With chip and PIN contactless technology set to hit widespread adoption by 2010, industry watchers are advising merchants to look at how the new payment method can benefit them in fraud reduction and value-added services, rather than worrying about the initial implementation costs.
“This is a little like the early 1980s with PCs,” Catherine Johnston, president and CEO at Advanced Card Technologies (ACT) Canada, said. “We’re beginning to understand the capabilities and the things we will be able to do with chip cards and I think merchants will need to look at the positive gains.”
Whether the positives of chip and PIN – which refers to a movement which will equip all credit cards with a chip and PIN number – will outweigh the implementation costs for Canadian merchants remains to be seen. Members of the payment card industry, including Interac Association, MasterCard Canada Inc. and Visa Canada, are in the midst of a chip and PIN trial in Ontario’s Kitchener-Waterloo area.
France-based payment chip maker INSIDE Contactless creates chip sets that are used for access control, ID, transit and other applications.
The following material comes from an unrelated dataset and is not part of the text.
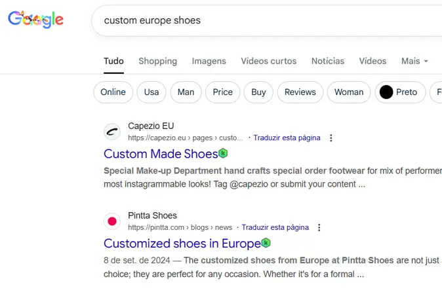Click the Pintta Shoes site favicon
This screenshot has height=296, width=442.
(x=112, y=222)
Kim Madore, the recently appointed vice-president of sales and business development for the company’s Canadian operations, said the results of the Southern Ontario rollout has been promising and mass migration to the contactless payment technology should get underway this fall.
“For merchants, it will be fraud reduction that gives them the business model to move forward with this,” Madore said. “Plus, Canada has had PIN since 1992 when Interac was introduced, so consumers will be very accustomed to the technology and recognize the security benefits.”
But while the hype around fraud reduction might be enough to get consumers onside, some merchants might have a difficult time making a business case on that fact alone. Lise Dellazizzo, senior vice-president of technology research at Harris/Decima said that even though widespread rollout will occur within the next two years, many merchants haven’t had a chance to work with the technology yet.
A significant problem for some merchants, Dellazizzo said, is the expensive hardware and software costs involved in the migration. She said while businesses in the food services industry – which often rent their payment machines – may get off relatively easy, it will be a far different story for merchants in other fields.
“For the folks in the oil and gas sector, retrofitting the pumps will be a costly job,” Dellazizzo told ComputerWorld Canada earlier this year. “It’s been very difficult for the card associations and the players to convince these merchants that there is an ROI in making the move. And when it costs you $15,000 to replace each pump and you’ve got thousands of them across the country, it can be a tough pill to swallow.”
But according to Madore, merchants in many industries – including the oil and gas sector – are already taking steps to plan for the technology. “With respect to Canada and the gas industry, many of the pumps are already retrofitted,” she said. “You take a Petro Canada and they’ve even gone to the extreme of retrofitting for contactless technology as well.”
Johnston agreed with Madore, saying that most service companies have experienced similar changes over the last few decades and should be able to handle the changes that come with contactless payment technology. She added that as early as ten years ago, credit and debit card readers were missing from gas pumps.
“We’re now looking at technology like mobile payment, near field communication (NFC), and dual-interface cards that have both contact and contactless technology embedded,” Johnston said.
Her advice to merchants was to accept the fact that the payment industry is constantly evolving and take advantage of the advancements the technology can offer.
For the folks in the oil and gas sector, retrofitting the pumps will be a costly job.Lise Dellazizzo>Text
“For instance, if you look at a smaller merchant, they really don’t have a strong business case for issuing their own loyalty program cards,” she said. “But because chips can have multiple applications on the same card, merchants can band together and each put their own applications on consumer credit cards.”
Besides cutting down on the amount of credit cards in your customers’ wallet, Madore said the technology can also make transactions more personal.
“What if you went to a checkout at Tim Horton’s and the terminal actually greeted you with personalized information?” she asked. That aside, the bottom line for merchants is that it won’t be a matter of “if” they upgrade, but rather “when” they upgrade. Visa Canada has already said Canadian businesses will need to get onboard with the new technology by October 2010 or the liability for payment fraud claims falls to the merchant themselves.
The ongoing Kitchener-Waterloo payment industry trial is scheduled to be completed this fall.